Toller’s attempt to minister to Michael doesn’t end well. He finds himself on a collision course with polluting industrialist Edward Balq (Michael Gaston), who represents big business’ indifference to the destruction of the planet.
The film recalls, in very direct fashion, Schrader’s iconic screenplay for Taxi Driver, in which ‘God’s lonely man’, Travis Bickle (Robert de Niro) took on a politician, Charles Palantine (Leonard Harris) before re-focussing his efforts more locally. You work out pretty early on what the climax will be – it builds to the re-consecration of First Reformed church. Yet there is something inevitable – Schrader-like – in how the action pans out.

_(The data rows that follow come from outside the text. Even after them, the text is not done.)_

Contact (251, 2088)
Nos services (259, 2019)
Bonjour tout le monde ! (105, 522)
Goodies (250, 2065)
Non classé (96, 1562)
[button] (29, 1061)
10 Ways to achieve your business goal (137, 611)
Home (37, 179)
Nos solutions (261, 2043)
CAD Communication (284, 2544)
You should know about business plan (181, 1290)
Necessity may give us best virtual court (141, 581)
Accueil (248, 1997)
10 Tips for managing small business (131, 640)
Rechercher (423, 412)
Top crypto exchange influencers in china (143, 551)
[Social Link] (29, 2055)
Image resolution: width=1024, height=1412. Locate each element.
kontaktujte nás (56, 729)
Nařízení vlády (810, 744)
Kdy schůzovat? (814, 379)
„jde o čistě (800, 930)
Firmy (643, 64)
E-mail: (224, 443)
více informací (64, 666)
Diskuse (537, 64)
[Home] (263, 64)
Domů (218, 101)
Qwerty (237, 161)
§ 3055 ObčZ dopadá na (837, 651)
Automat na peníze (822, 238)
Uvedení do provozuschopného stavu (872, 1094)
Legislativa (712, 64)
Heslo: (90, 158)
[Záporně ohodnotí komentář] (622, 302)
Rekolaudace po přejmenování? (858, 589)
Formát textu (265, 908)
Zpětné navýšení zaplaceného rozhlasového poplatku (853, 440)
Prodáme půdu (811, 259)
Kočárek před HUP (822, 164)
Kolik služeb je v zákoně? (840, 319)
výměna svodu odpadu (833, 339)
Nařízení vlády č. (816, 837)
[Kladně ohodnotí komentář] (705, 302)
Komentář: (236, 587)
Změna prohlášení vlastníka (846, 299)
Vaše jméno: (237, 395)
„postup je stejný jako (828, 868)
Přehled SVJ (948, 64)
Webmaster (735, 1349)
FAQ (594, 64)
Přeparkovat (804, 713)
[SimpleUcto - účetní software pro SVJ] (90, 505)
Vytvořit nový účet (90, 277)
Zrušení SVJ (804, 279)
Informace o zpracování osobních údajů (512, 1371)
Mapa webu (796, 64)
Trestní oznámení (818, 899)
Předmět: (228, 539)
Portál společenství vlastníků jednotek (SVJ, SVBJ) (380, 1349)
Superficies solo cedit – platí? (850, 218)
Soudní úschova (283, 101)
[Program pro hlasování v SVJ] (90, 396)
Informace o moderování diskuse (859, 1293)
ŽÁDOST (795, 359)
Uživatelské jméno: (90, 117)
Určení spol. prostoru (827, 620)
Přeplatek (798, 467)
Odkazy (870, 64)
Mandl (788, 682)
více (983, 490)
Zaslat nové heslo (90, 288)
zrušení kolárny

The film’s biggest surprise is Hawke, who gives a thoroughly controlled, interior performance. He has to pull off a scene in which he lies, fully clothed, on top of another person in an act of homage – I won’t explain it further – and convinces completely. He is contrasted with Pastor Jeffers (Cedric Kyle aka Cedric the Entertainer) who complains that Toller ‘spends too much time in the garden’. Jeffers has embraced big business, but Balq is worried that Toller might give the re-consecration ceremony a political dimension.
The drama is riveting through its essential simplicity whilst still having something to say about considering how mankind will be judged for ruining the planet. Schrader encourages the audience to value hope and despair as a dual response to 21st Century challenges and offers his most engaged and engaging film in decades.